Stored data entries
● ● ●
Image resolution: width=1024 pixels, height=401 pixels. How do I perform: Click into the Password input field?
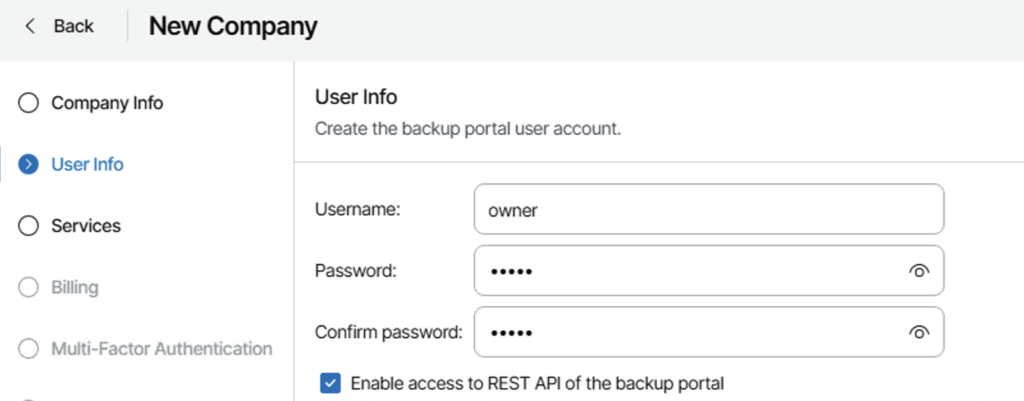tap(688, 271)
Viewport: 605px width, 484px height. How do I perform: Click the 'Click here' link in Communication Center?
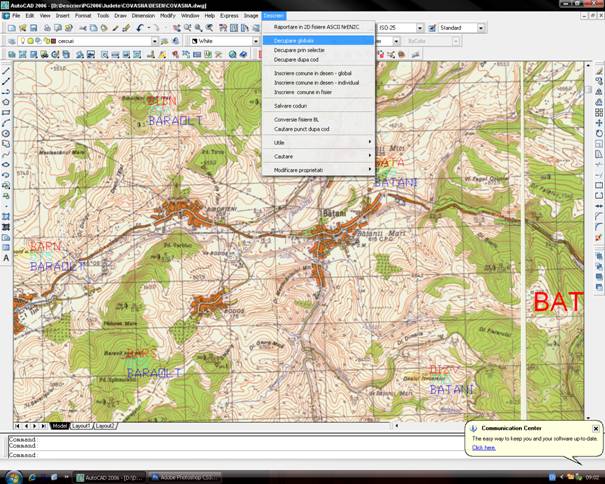coord(484,447)
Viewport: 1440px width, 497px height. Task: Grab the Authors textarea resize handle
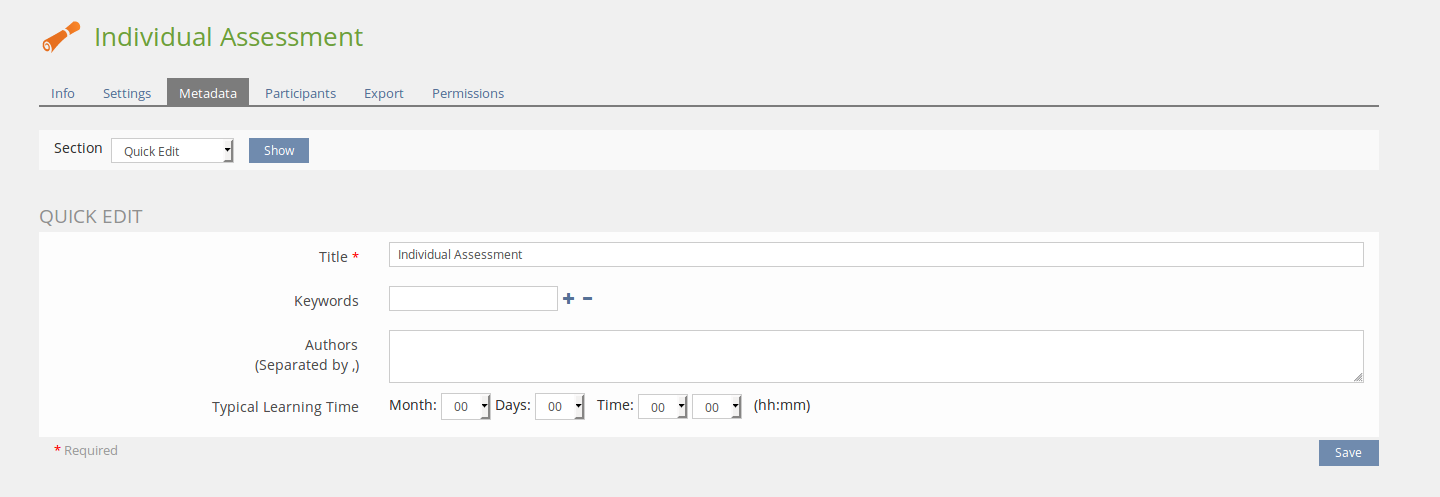point(1358,377)
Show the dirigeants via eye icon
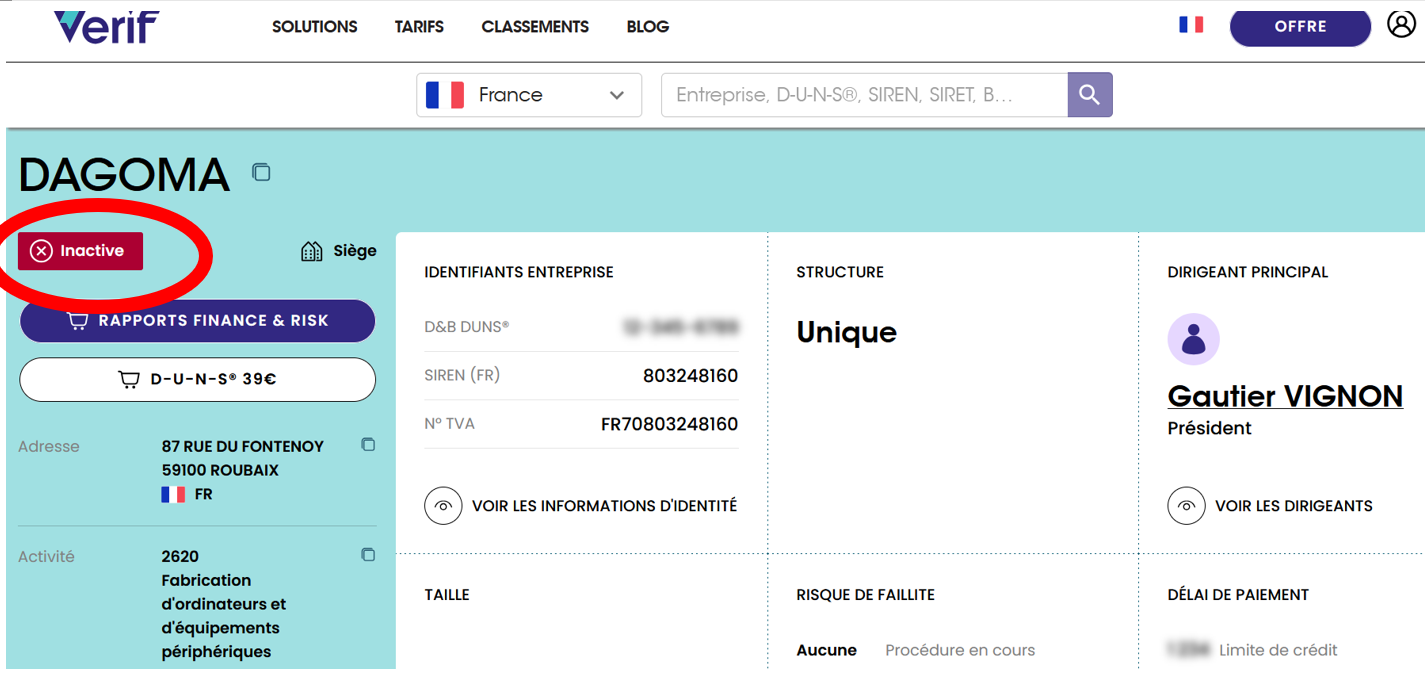The height and width of the screenshot is (684, 1425). tap(1186, 506)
● ● ●
→ **ASSIGNMENT**: Going from the line holding "Viewport: 1440px width, 497px" to the last line of the data above, reproduce every line exactly, both included, with the pictures omitted.

→ **THE ANSWER**:
Viewport: 1440px width, 497px height. Task: Grab the Authors textarea resize handle
point(1358,377)
Show the dirigeants via eye icon
The height and width of the screenshot is (684, 1425). tap(1186, 506)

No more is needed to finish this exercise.